* [Vorgegebener Text]
* * * * * * *
Einheitliche Regeln für das Thema gibt es in Deutschland nicht. Für Bildung und Schulen sind die Bundesländer selbst zuständig. Auf Länderebene wird immer wieder kontrovers darüber diskutiert. In Hessen etwa hatte die neue schwarz-rote Landesregierung sich darauf verständigt, festzuschreiben, dass in der öffentlichen Verwaltung sowie weiteren staatlichen und öffentlich-rechtlichen Institutionen wie Schulen, Universitäten und dem Rundfunk auf das Gendern mit Sonderzeichen verzichtet wird.

Simone Fleischmann, die Präsidentin des Bayerischen Lehrer- und Lehrerinnenverbands (BLLV), unterstützt laut einer Mitteilung den Kabinettsbeschluss. Sie schränkt aber ein, sie hätte sich "mehr Selbstbestimmung und entsprechende Freiheiten für die Schulen vor Ort gewünscht". Allerdings seien auch "befürchtete weitergehenden Verbote" ausgeblieben.

Dominik Krause (Grüne), Zweiter Bürgermeister der Landeshauptstadt München, kritisierte den Kabinettsbeschluss. Er postete ein Statement in den sozialen Medien, in dem es hieß: "Die CSU entwickelt sich immer mehr zur Verbotspartei. Wir haben in Bayern große Probleme, Herr Söder redet aber häufiger übers #Gendern als über bezahlbare Wohnungen." Krause weiter: "Ich finde, beim Gendern sollten wir uns mal ein bisschen locker machen. Wer gendern will, soll das machen, wer nicht, lässt es eben." Die CSU führe einen "Kulturkampf".

Florian Kraus, Stadtschulrat in München und ebenfalls Mitglied der Grünen, strich in einem schriftlichen Statement heraus, "dass für die städtische Verwaltung und damit auch für die städtischen Schulen außerhalb des Unterrichts nicht die Vorgaben der AGO, sondern der Allgemeinen Geschäftsanweisung der Landeshauptstadt München (AGAM) relevant sind".
* * * * * * *
* [Ziel]
Kannst du aus dem Text zum Gendern wortgetreu wiederholen, was bei den Worten „Einheitliche Regeln für“ beginnt und nach den Worten „mit Sonderzeichen verzichtet wird.“ endet?

* [Datenauszug]
* * * * * * *
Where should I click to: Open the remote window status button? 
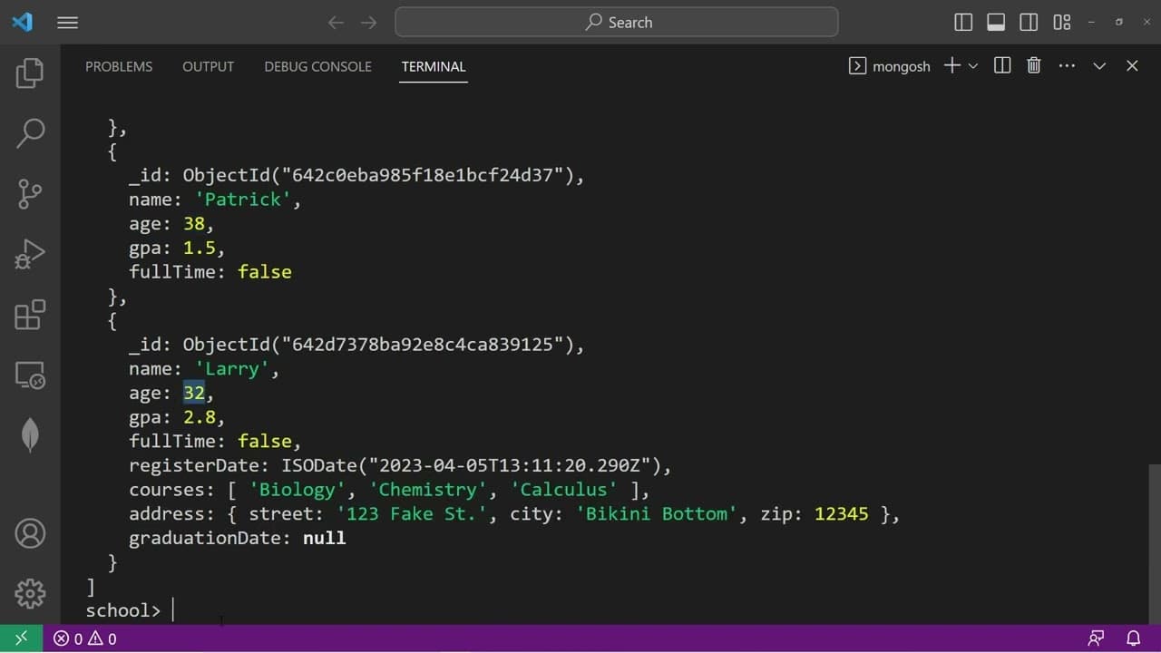(21, 638)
* * * * * * *
* [Übungsergebnis]
Einheitliche Regeln für das Thema gibt es in Deutschland nicht. Für Bildung und Schulen sind die Bundesländer selbst zuständig. Auf Länderebene wird immer wieder kontrovers darüber diskutiert. In Hessen etwa hatte die neue schwarz-rote Landesregierung sich darauf verständigt, festzuschreiben, dass in der öffentlichen Verwaltung sowie weiteren staatlichen und öffentlich-rechtlichen Institutionen wie Schulen, Universitäten und dem Rundfunk auf das Gendern mit Sonderzeichen verzichtet wird.